Florida Women Who Have Made History: Carita Doggett Corse
Updated: Mar 20
by Ennis Davis. Originally appeared in the The Jaxson.
Born in March 1891 to prominent Jacksonville attorney John Doggett and and Florida history writer Carrie Van Deman, Carita Doggett Corse was a historian and writer in charge of the Works Progress Administration’s (WPA’s) Florida Writers Project during the New Deal era from 1935 to 1942. Her employees included Alton Morris, Stetson Kennedy and Zora Neale Hurston.

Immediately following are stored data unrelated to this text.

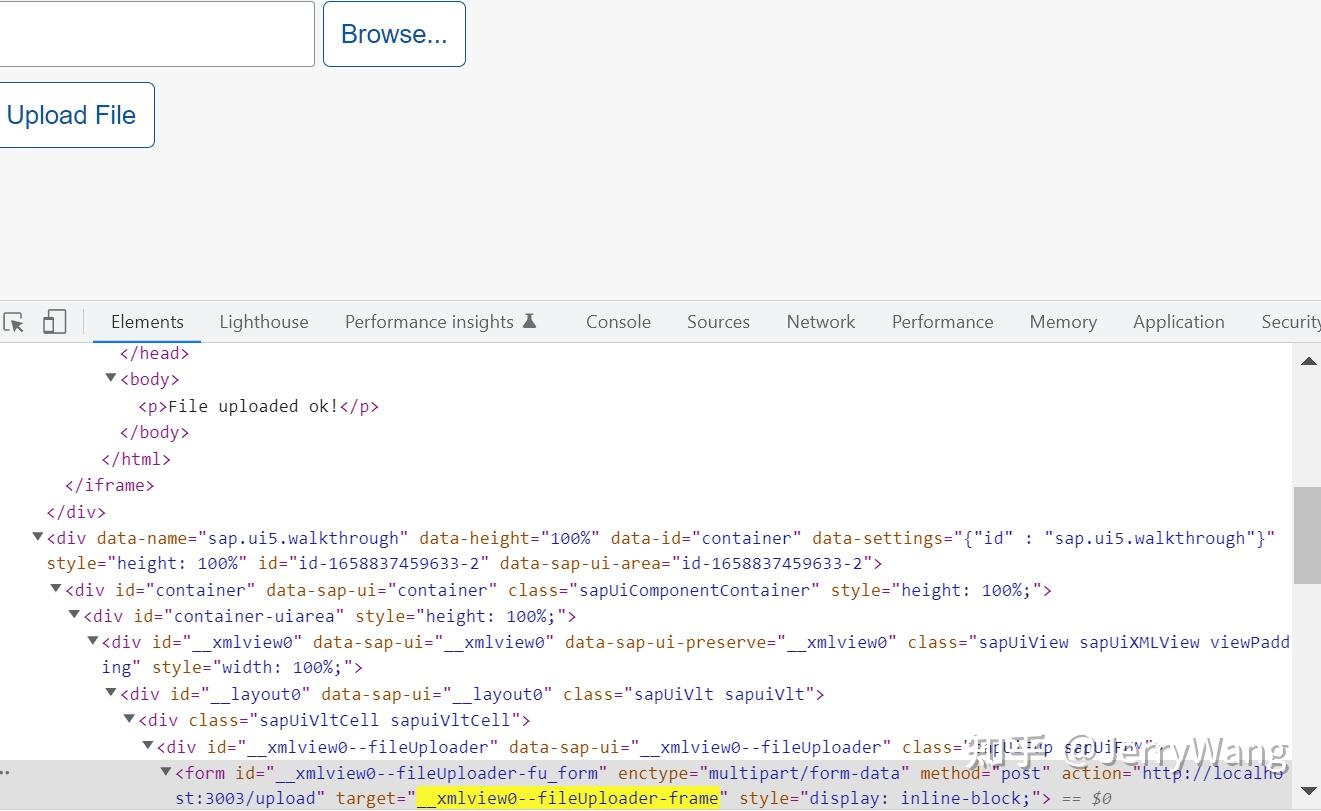1321x811 pixels.
Task: Collapse the body element node
Action: point(110,378)
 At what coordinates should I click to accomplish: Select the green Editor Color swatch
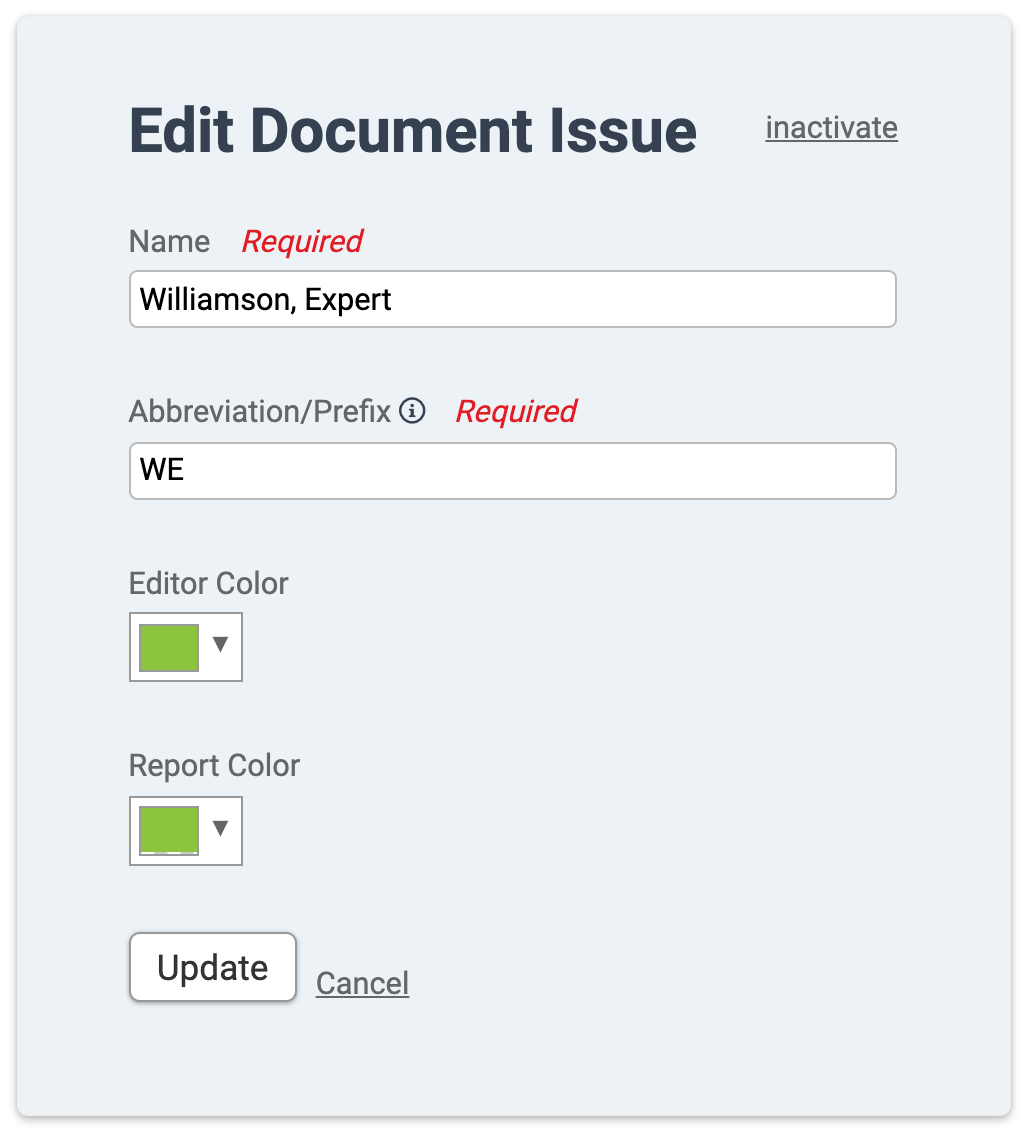coord(169,648)
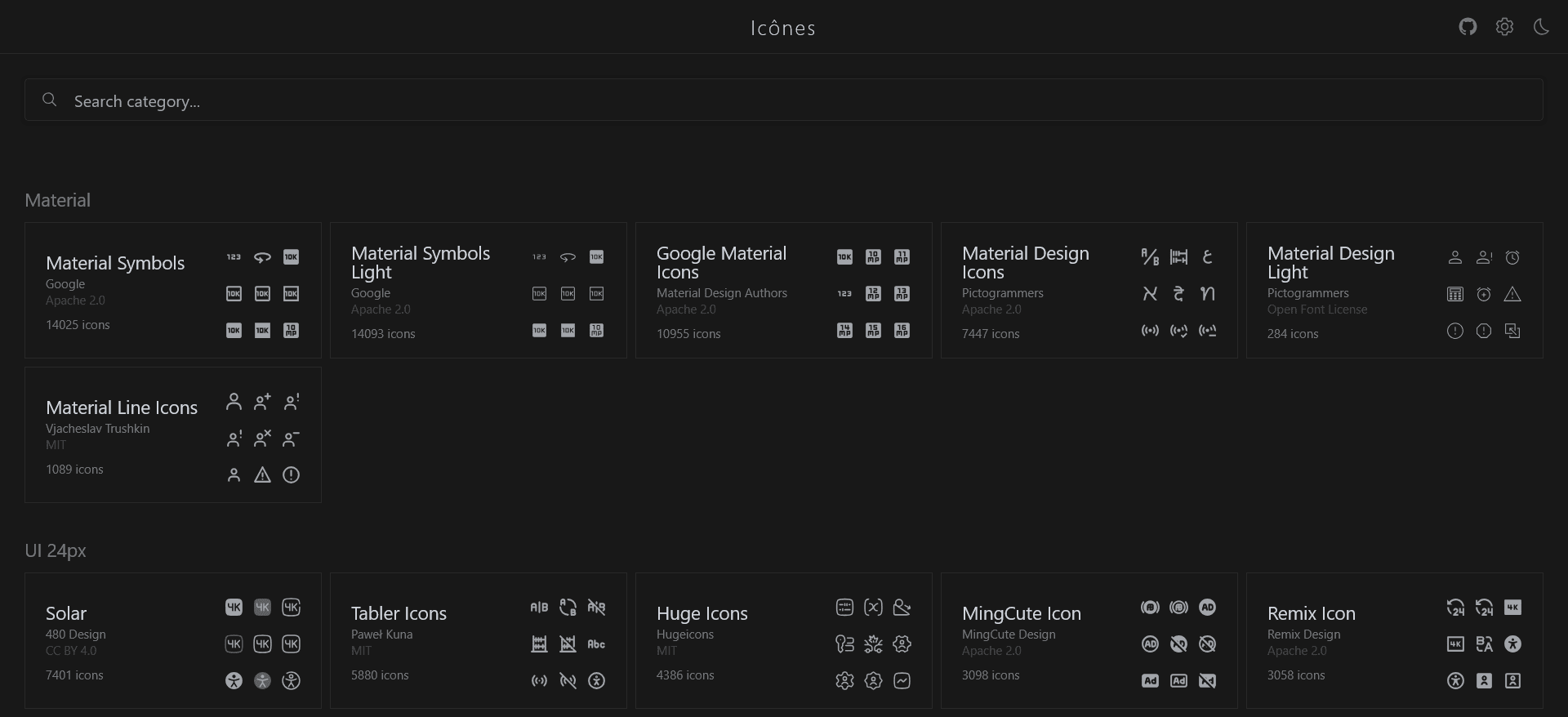Open the Material Line Icons collection
The image size is (1568, 717).
(122, 407)
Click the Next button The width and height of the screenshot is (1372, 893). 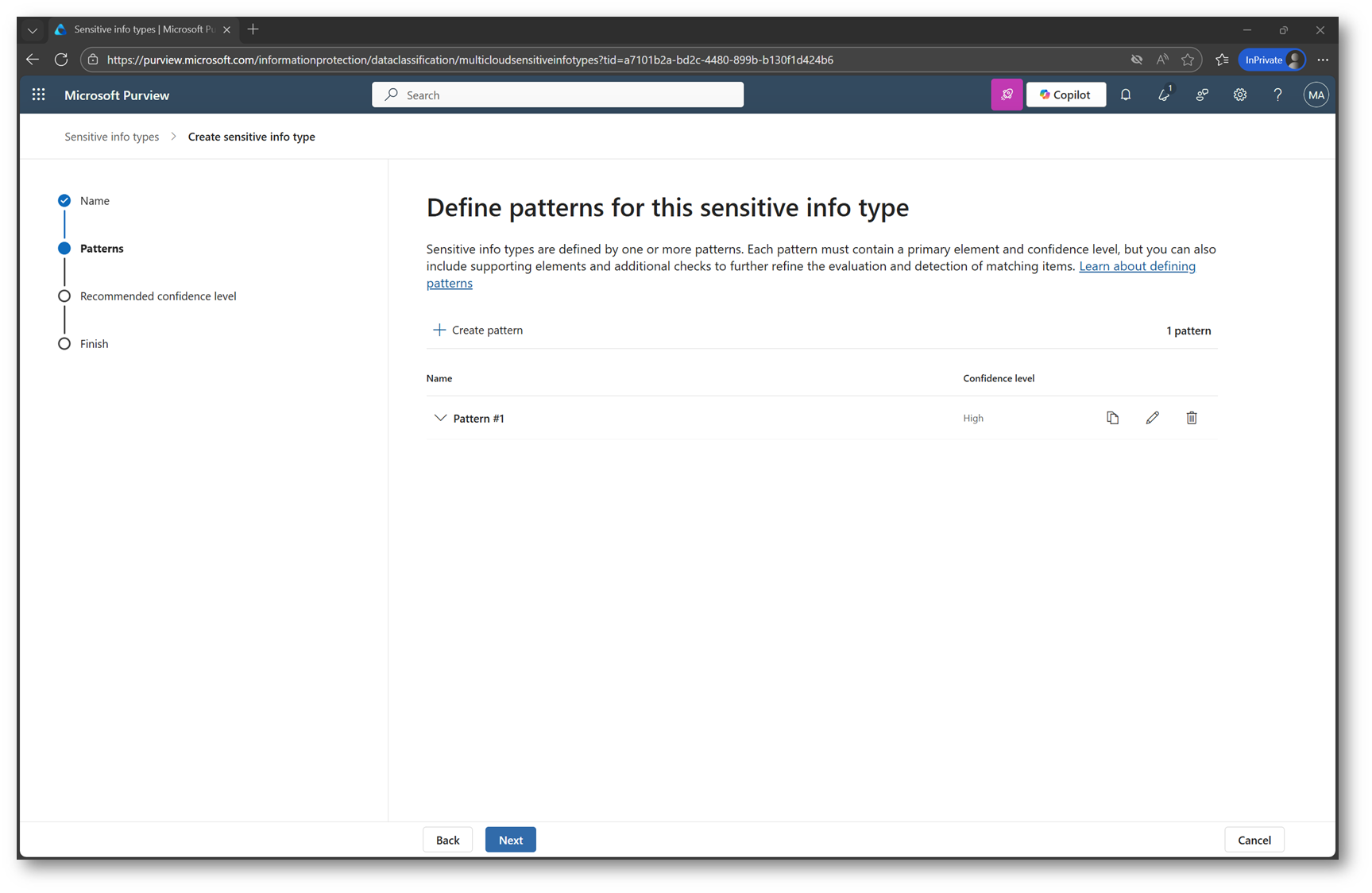click(x=510, y=840)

Especially interested in the ethnic diversity of Florida, Corse advocated for African-American participation in the WPA’s Writers’ Project to focus on the state’s Black history and culture, making Florida one of only three Southern states to produce narratives from formerly enslaved people. Also an early suffragist, Corse eventually became director of Florida’s chapter of the newly-created Planned Parenthood. Passing in 1978, she was posthumously inducted into the Florida Women’s Hall of Fame in 1997.
Florida Trust Trustee Emerita Dr. Leslee Keys was the author of Carita's story for the Florida Women's Heritage Trail and prepared the documents that enabled Carita's parents’ home, the John Locke Doggett House, to be rescued and take advantage of local, state and federal tax incentives to ensure its preservation. The property is near Memorial Park in the Riverside area of Jacksonville, and its preservation halted high rise condo development in that area. Tax attorney and Florida Trust Past President Thomas K. Purcell and his law partners at the time, Tim Flanagan and John Hay, were also instrumental in saving this important property.
Carita's brother Frank Aristides Doggett, aged 92, returned to his boyhood home to witness the results in 1998, along with his daughter Jean and her husband and Florida Trust founder and Trustee Emeritus Herschel Shepard.